Napping is widely believed to be good for you. It's been proven to help alertness, athletic performance, reaction times, and analytical thinking. History is peppered with famous leaders who took strategic power naps, from Napoleon to Churchill. It's not that the sleep of naps is all that different from the one you have nightly; it's just restricted to a "lighter" stage, and that has a lot of implications for the napper's biology, neurochemistry, and general physical health. Napping is good for you, but to understand why, you've got to know what's going on during your 20-minute snooze in the break room.
Sleep isn't just a matter of "deep sleep" and "light sleep". There are, for sleep scientists, three stages: Stage 1, where you're basically skimming the surface and barely feel like you've slept if you're woken from it; Stage 2, when your body begins to rest more completely; and Stage 3, the deepest sleep, which is where dreaming (otherwise known as REM or rapid eye movement sleep). Good naps take place largely in Stage 2. Longer naps risk falling into Stage 3, which is more difficult to rouse from and can cause more grogginess. The optimum nap length, according to the National Institute Of Health, is about 15-20 minutes. It's long enough to get into Stage 2 sleep and reap its recuperative effects, but not long enough to go deeper.
The crucial thing to realize is that it's really hard to sleep for a long time and stop yourself from getting into deeper stages; it's just what our bodies are programmed to do. So a nap is the best way to keep yourself hovering at Stage 2, reaping the benefits, and waking up refreshed and smug when everybody else is suffering the afternoon blues. Here's what happens in those sacred 20 minutes.
1. Expecting A Nap Lowers Your Blood Pressure
This is an intriguing discovery about what bits of a nap are really healthy for you: a study by the American Physiological Society in 2007 found that it's actually in the first stages of a nap, before you've actually fallen asleep, that you encounter its big benefit for your heart: a drop in blood pressure. It seems that simply anticipating a nap makes our heart rate slow and our blood pressure lower, and that we're calmer when we actually enter sleep.
A lot of work has been done on heart health and naps; countries with cultural traditions of siestas are reported to have lower levels of heart disease-related mortality, and a six-year study of 24,000 Greek people found that people who took three naps a week or more had a 37 percent lower chance of dying of a heart problem. But this was the first time anybody ever pinpointed what happens to the heart throughout napping, and it seems that the first period of lying in darkness, expecting sweet dreams, is just as valuable as the actual refreshing snooze.
2. You Become Disconnected From Your Surroundings
Stage 2 sleep, whether you're napping or falling asleep at night, is the period when you seriously begin to disconnect from your surroundings. It's basically your body altering what it does with its sensory input: when you're awake, you're taking in information about scents, sounds, and other stimuli, but as you reach Stage 2, your body stops interrupting your rest with that information and lets you enter a "bubble" of self-contained sleep.

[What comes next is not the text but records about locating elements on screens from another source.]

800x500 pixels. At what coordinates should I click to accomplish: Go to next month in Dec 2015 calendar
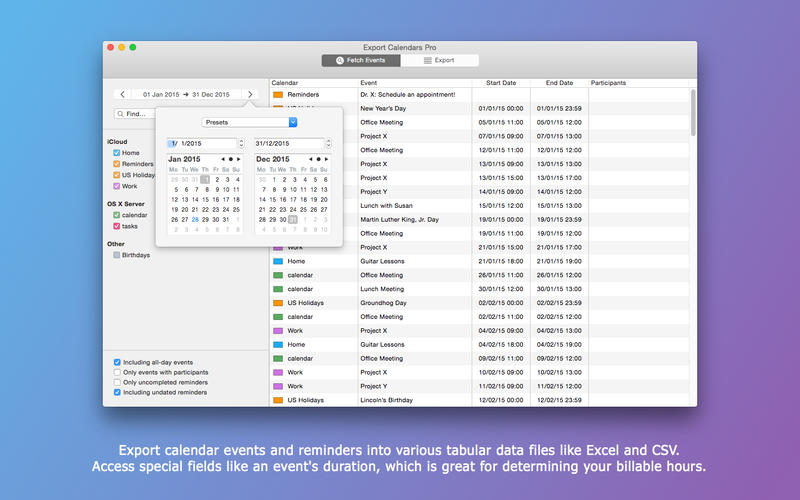click(327, 159)
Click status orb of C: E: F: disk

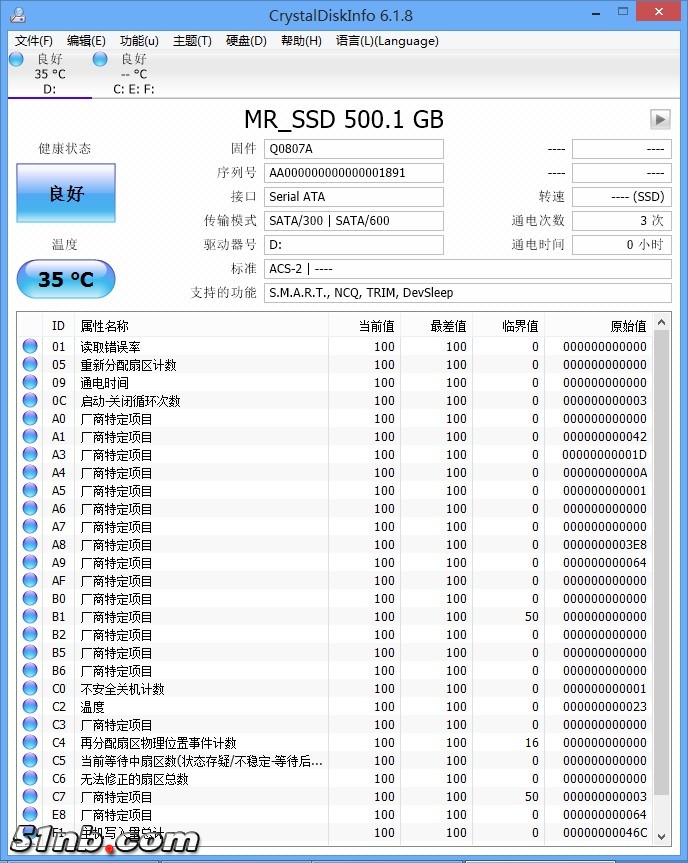[x=100, y=60]
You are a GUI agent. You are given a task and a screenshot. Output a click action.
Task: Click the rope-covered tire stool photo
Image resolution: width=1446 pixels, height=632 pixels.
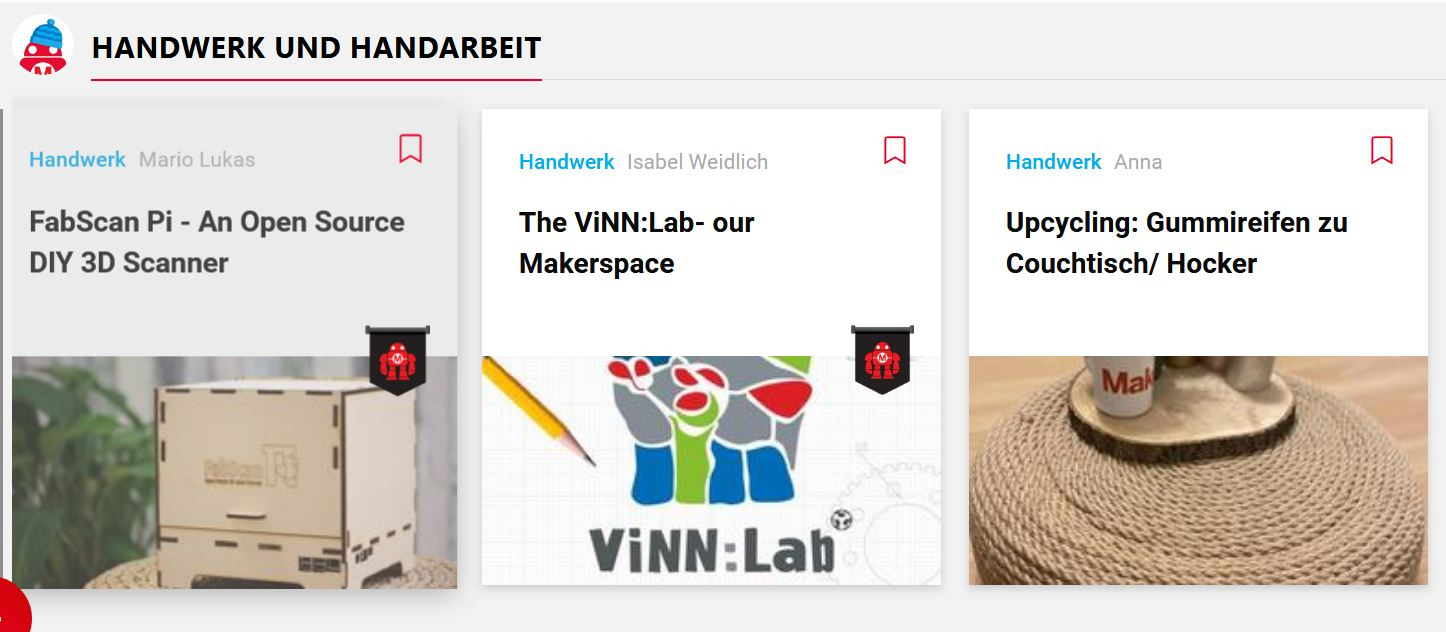pyautogui.click(x=1198, y=470)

A 1989 study demonstrated this by putting some sleepers through a basic sensory test: They had to press a button every time they heard a noise. When they were awake, obviously, they pressed the button 100 percent of the time, but as they entered Stage 2 sleep, their accuracy fell off to about five percent. They just weren't "hearing" things in the same way.
3. Your Heart Rate Slows
Blood pressure drops before we start to nap, but during naps themselves the heart rate itself begins to fall away too. It's the same reason that we breathe much slower: our metabolisms have far fewer needs during naps, and our body is under less stress, so its various systems calm down to give everything a break.
Interestingly, this heart-rate slowing continues all the way down into deep sleep and REM sleep, which is when we start to dream — and that's when it might kick up again. This is one of the other reasons why short naps that don't allow us time to slip into REM may be a good idea: it gives a more consistent short-term rest to the heart.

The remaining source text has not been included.